A little over a decade ago, when Ireland’s main banks were recovering from an effective run on the system, lenders would have fallen all over themselves to attract the customer savings of any bank exiting the market.
Today the opposite is the problem. Following years of subdued lending and strong household saving, exacerbated by the pandemic, Irish banks have billions of euros of excess deposits. All of this surplus cash is attracting negative rates of minus 0.5 per cent at the European Central Bank (ECB).
And while KBC Bank Ireland, which decided last year that it had enough of the market, has agreed to sell its €5 billion deposit book along with its €9 billion of performing loans to Bank of Ireland, its current account customers will ultimately have to find a new home.
The departure of Ulster Bank is a more involved affair.
The bank has agreed the piecemeal sale of much of its loans to Permanent TSB and AIB, and is currently trying to find a buyer for its €6.5 billion tracker loan book.
Batches
Its almost 1 million current account and deposit holders can expect to be written to in batches from the end of this month, giving them six months to clear off. The big concerns among remaining banks is not the avalanche of new customers they face having to sign on but, rather, what the big switch will do to standing orders, direct debits and the like.

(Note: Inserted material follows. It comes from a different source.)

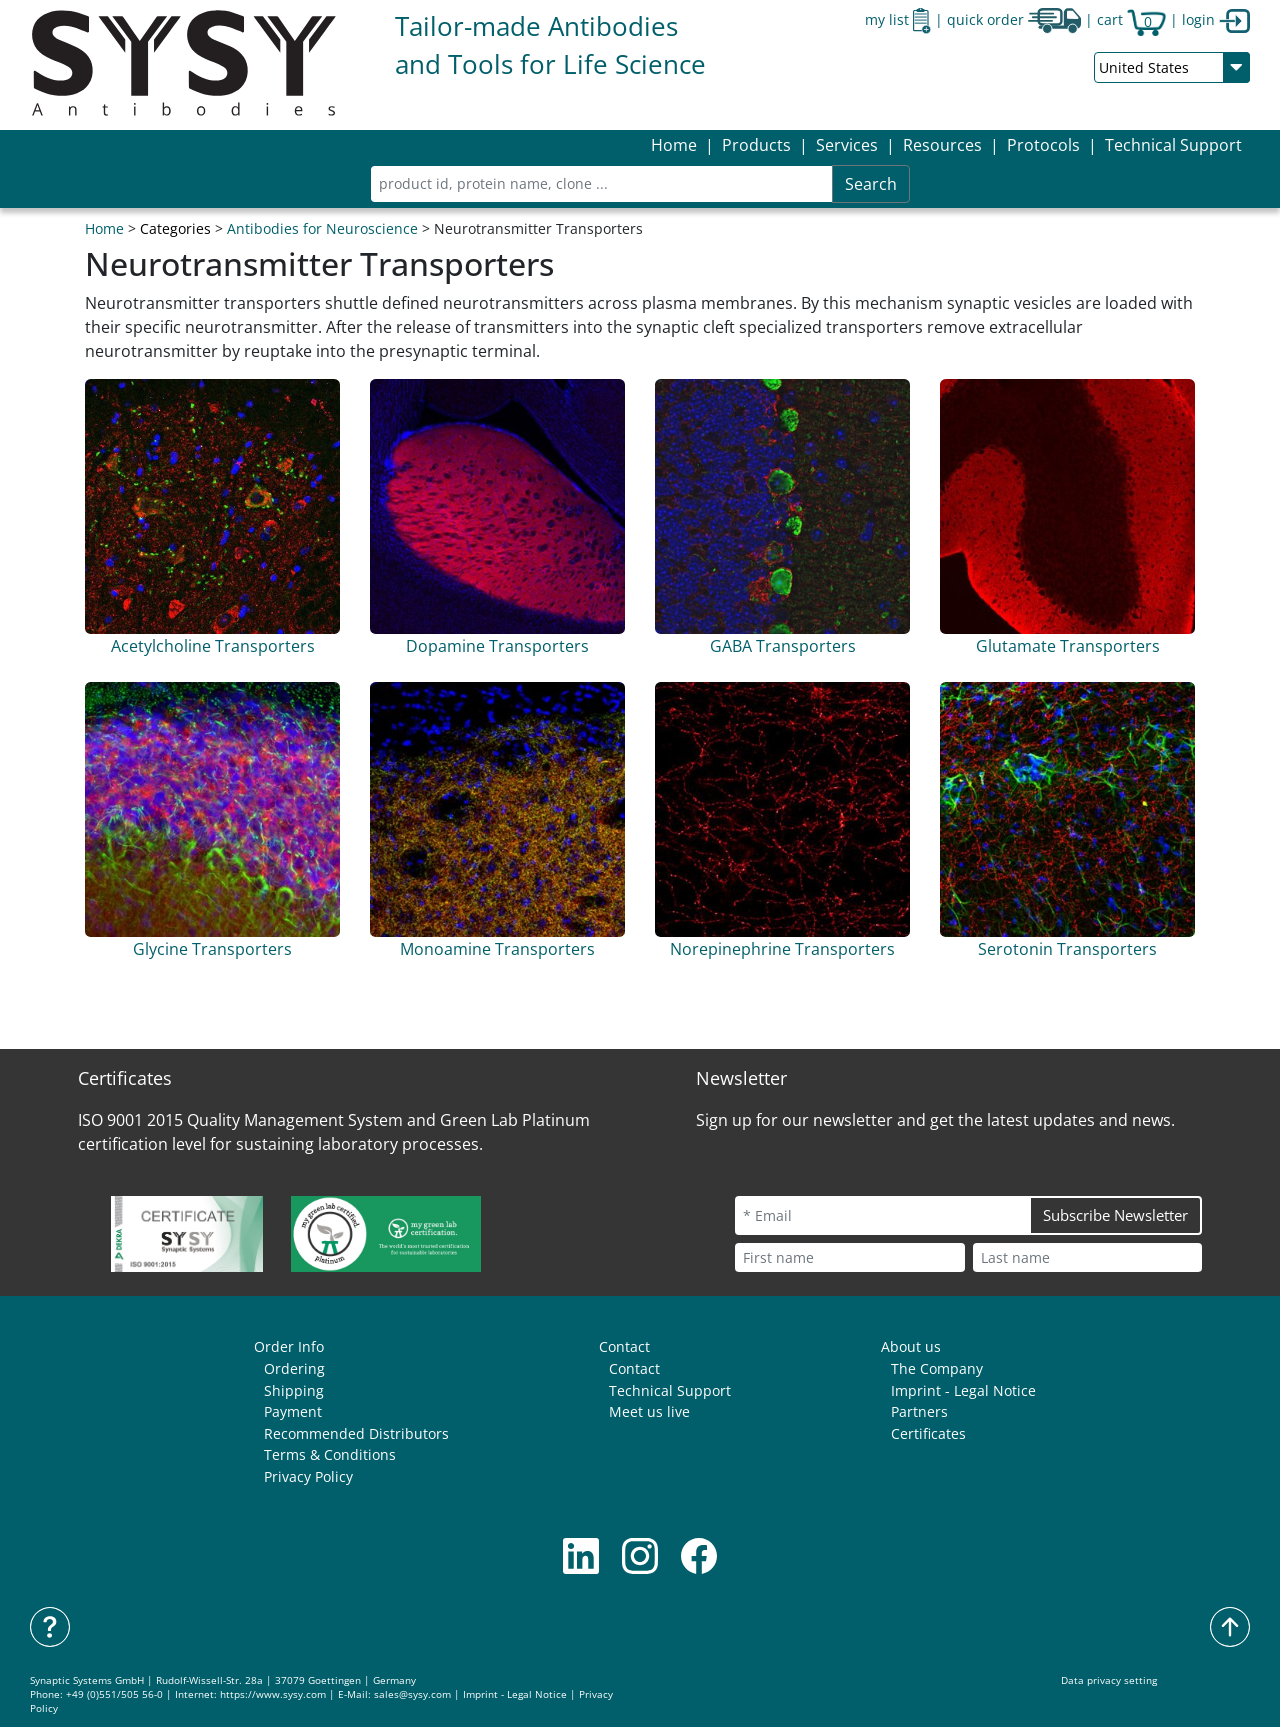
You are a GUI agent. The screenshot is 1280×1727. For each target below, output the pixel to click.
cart (1131, 19)
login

Of the 900,000 or so Ulster Bank personal accounts, about 360,000 are customers’ primary current accounts, while some 300,000 are deposit accounts. The remainder are secondary accounts with little or no activity. On the commercial side, as many as 40,000 of the 70,000 current accounts are businesses’ main accounts.
The Central Bank’s switching code seeks to make the process as easy as possible, allowing your old bank – for those that go through the proper process – to notify any company in the Republic that you have a direct debit with to update their payment files. But with so much switching going on, it opens the risk of backlog problems if utility companies and other service providers are not prepared.
Meanwhile, it will be up to individuals to notify their employers, or anyone else who lodges money into their accounts, of their new bank details. If you have direct debits outside the State, you will have to notify these providers yourself. The same goes for any recurring payments on debit cards such as for music streaming or gym membership. It has the makings of one massive headache.